I calculated term frequency of test documents both from Corpus and DTM as below. But they didn't match with each other. Can anyone tell me where the mismatch came from? Is it because I used wrong methods to extract term frequency?
library("tm")
library("stringr")
library("dplyr")
test1 <- VCorpus(DirSource("test_papers"))
mytable1 <- lapply(test1, function(x){str_extract_all(x, boundary("word"))}) %>% unlist() %>% table() %>% sort(decreasing=T)

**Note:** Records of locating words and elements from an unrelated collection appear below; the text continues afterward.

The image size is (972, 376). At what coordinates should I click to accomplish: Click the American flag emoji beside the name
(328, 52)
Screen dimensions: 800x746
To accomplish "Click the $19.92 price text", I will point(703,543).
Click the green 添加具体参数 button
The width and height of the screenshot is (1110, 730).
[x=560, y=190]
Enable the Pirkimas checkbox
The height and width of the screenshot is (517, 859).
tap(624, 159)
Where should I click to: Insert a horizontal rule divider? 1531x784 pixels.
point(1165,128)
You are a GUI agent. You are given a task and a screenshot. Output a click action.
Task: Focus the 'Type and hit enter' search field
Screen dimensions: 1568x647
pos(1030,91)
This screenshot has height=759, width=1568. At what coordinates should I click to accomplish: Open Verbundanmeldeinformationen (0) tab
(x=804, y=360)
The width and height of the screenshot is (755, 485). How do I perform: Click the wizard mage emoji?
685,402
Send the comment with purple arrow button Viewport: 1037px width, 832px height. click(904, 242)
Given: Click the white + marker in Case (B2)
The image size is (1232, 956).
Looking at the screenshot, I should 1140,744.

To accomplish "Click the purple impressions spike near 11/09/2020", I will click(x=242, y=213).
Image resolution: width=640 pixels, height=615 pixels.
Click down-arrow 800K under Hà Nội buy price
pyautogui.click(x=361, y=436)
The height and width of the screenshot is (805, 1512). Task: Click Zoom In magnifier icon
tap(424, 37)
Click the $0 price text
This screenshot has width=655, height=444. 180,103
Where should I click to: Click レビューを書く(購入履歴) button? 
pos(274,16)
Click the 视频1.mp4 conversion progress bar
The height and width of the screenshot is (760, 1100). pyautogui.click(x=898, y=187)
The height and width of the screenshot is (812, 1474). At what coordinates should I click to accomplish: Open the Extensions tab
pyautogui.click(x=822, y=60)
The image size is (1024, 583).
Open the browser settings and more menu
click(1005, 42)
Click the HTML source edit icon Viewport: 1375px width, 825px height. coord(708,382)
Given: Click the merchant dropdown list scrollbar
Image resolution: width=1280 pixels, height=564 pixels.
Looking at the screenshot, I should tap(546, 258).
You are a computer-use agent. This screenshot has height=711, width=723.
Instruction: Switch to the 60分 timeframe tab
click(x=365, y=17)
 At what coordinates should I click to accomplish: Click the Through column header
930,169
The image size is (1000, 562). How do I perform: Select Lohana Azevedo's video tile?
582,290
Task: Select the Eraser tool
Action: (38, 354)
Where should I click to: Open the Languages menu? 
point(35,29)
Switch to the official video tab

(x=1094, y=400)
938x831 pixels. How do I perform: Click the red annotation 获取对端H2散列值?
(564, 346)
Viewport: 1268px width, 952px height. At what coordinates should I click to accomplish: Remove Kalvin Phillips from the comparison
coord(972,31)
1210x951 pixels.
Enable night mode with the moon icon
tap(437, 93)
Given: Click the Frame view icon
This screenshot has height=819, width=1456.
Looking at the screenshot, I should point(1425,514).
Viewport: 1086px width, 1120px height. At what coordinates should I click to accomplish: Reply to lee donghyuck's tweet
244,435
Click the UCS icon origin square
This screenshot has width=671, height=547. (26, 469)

test2 <- DocumentTermMatrix(test1)
mytable2 <- apply(test2, 2, sum) %>% sort(decreasing=T)
head(mytable1)
.
and of the to in on
148 116 111 69 61 54
head(mytable2)
and the this that are political
145 120 35 34 33 33
Difference in methods used.
str_extract_all
with boundary("word")
removes the punctuations in the sentences. Turning the text into a document term matrix doesn't. To get the same numbers you need to use DocumentTermMatrix(test1, control = list(removePunctuation = TRUE))
.
Detailed explanation:
In the first case: "this is a text." would return the four words without the period. In the second case you would get text with a period ("text.") in the document term matrix. Now if text appears like this: "text and text." the first case would count "text" = 2, and the document term matrix would count it as "text" = 1 and "text." = 1.
Using removePunction will remove the period and the counts will be equal.
You might also want to remove numbers first as well, because removePunctuation removes points and comma's from the numbers.